Stored records
[Start of Attachment]
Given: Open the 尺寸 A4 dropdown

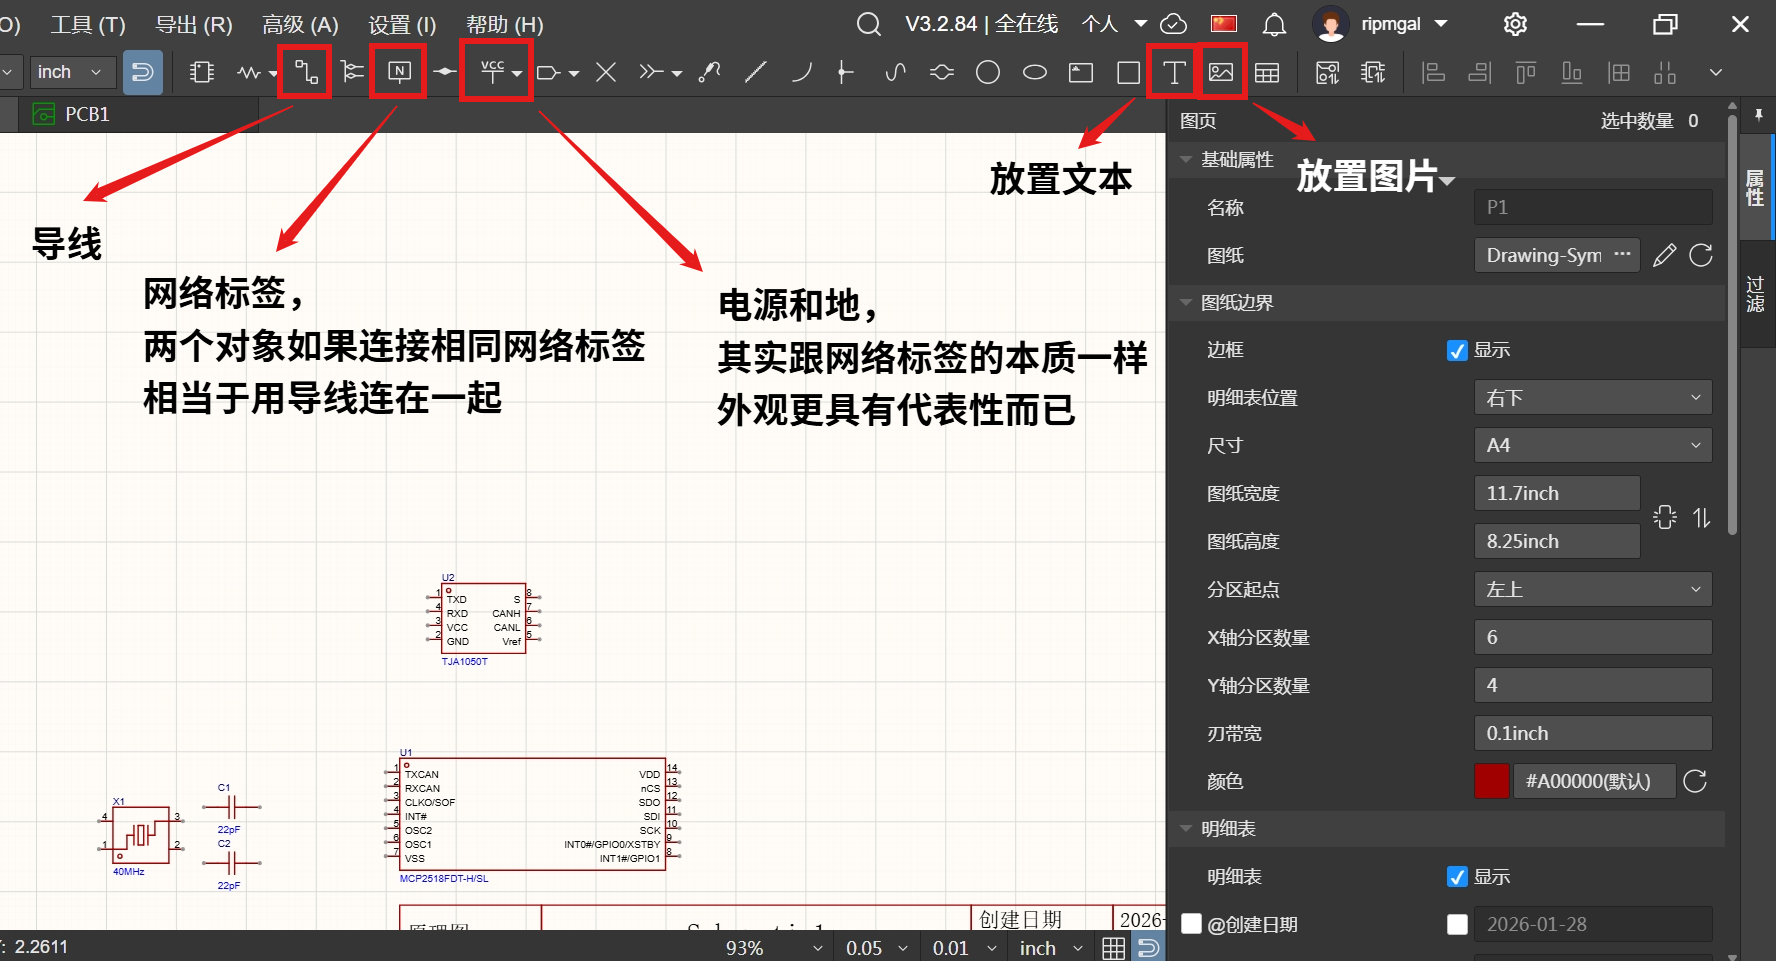Looking at the screenshot, I should [x=1592, y=445].
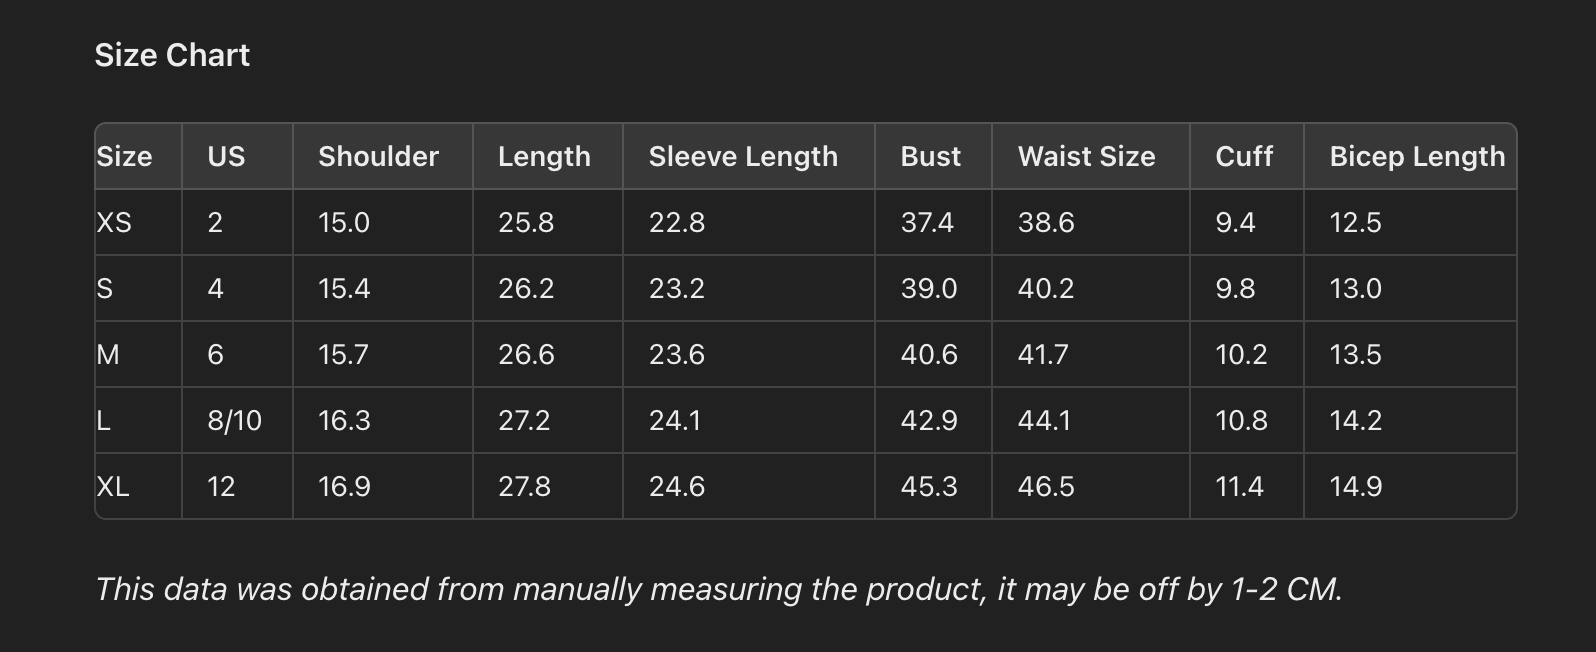Click the Shoulder column header

coord(378,156)
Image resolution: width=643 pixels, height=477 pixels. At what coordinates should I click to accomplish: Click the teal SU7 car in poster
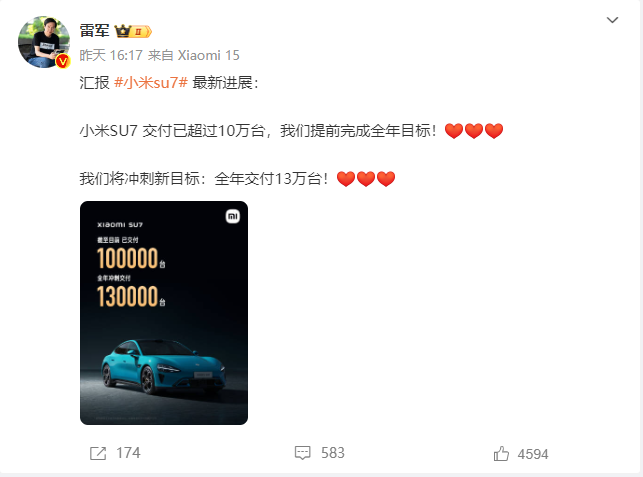click(163, 366)
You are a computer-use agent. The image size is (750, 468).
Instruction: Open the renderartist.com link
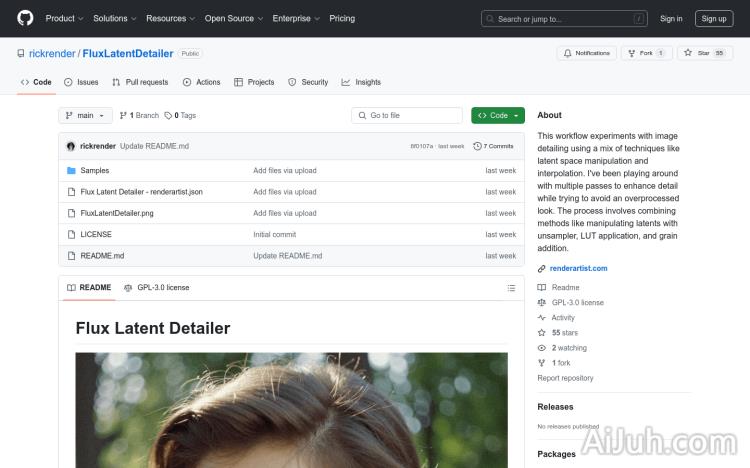coord(578,268)
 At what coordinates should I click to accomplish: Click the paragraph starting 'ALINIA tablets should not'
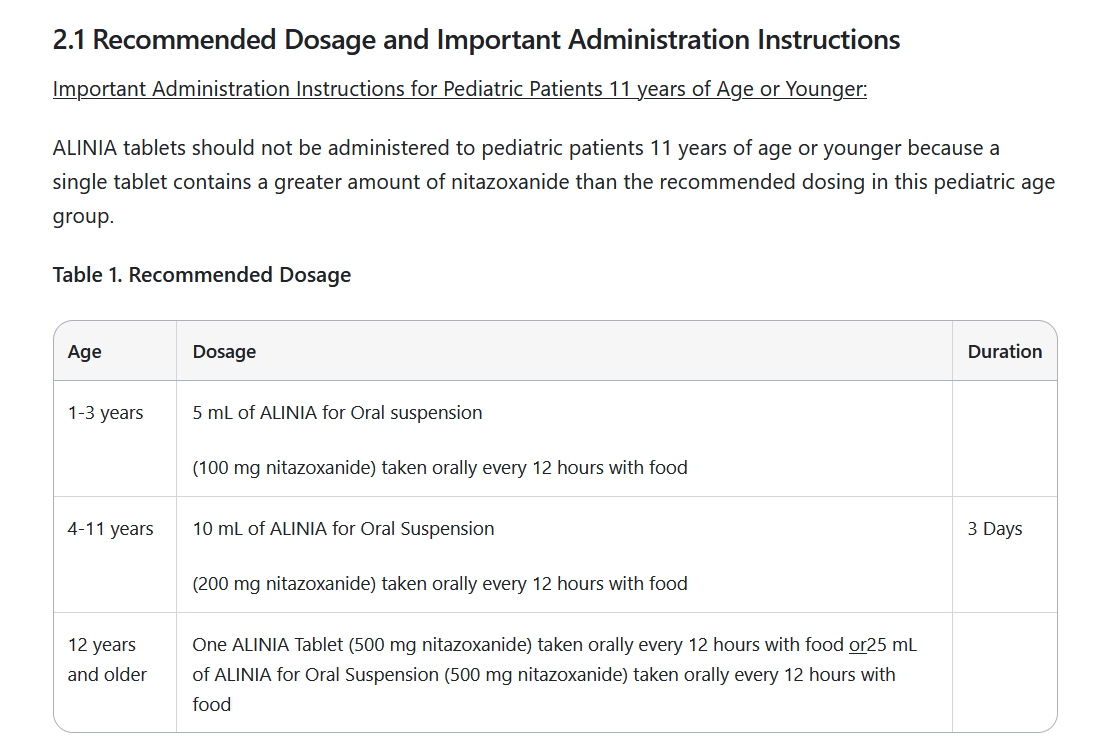click(x=553, y=182)
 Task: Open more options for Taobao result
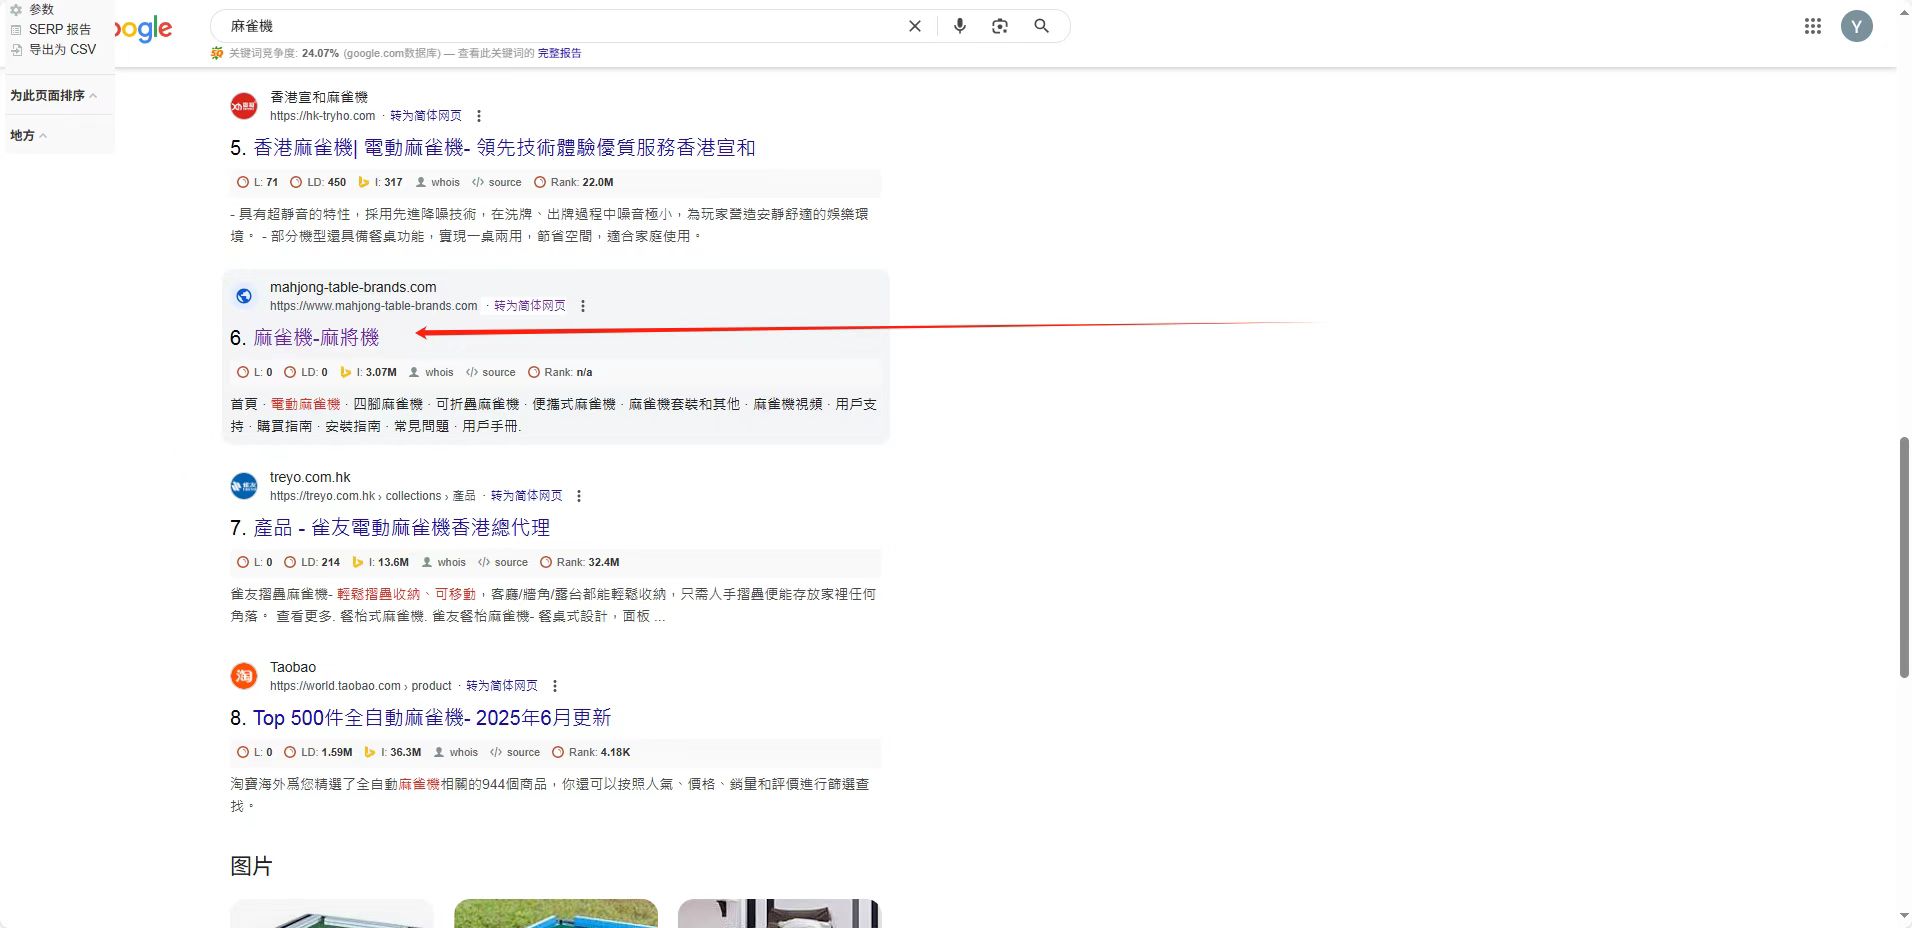(x=555, y=686)
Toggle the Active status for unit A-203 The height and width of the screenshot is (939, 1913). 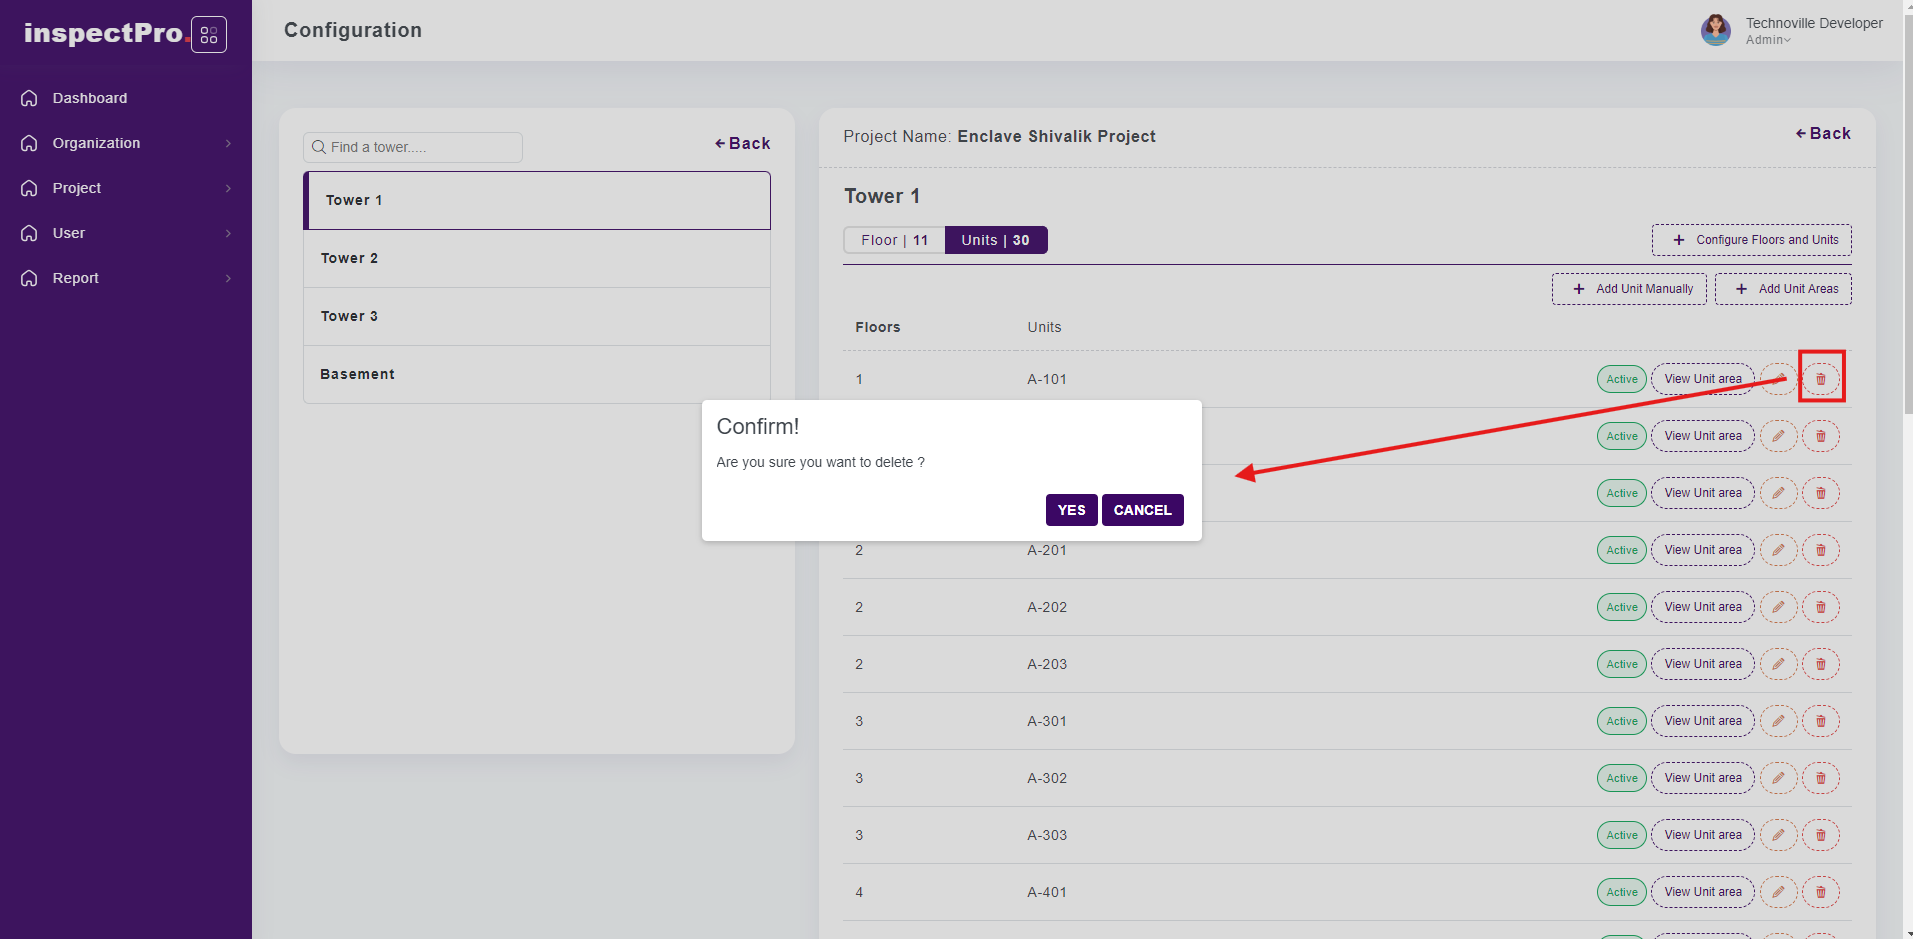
[End of Attachment]
Work to complete
Please set down the records above verbatim, with each picture left out.

Response to this task
Given: Open the 尺寸 A4 dropdown

Looking at the screenshot, I should [x=1592, y=445].
Click the Shoulder column header

coord(378,156)
Image resolution: width=643 pixels, height=477 pixels. At what coordinates should I click to accomplish: Click the teal SU7 car in poster
click(163, 366)
You are a computer-use agent. The image size is (750, 468).
Instruction: Open the renderartist.com link
coord(578,268)
 At what coordinates should I click to accomplish: Click the paragraph starting 'ALINIA tablets should not'
click(x=553, y=182)
 Task: Open more options for Taobao result
(x=555, y=686)
Toggle the Active status for unit A-203 The height and width of the screenshot is (939, 1913). 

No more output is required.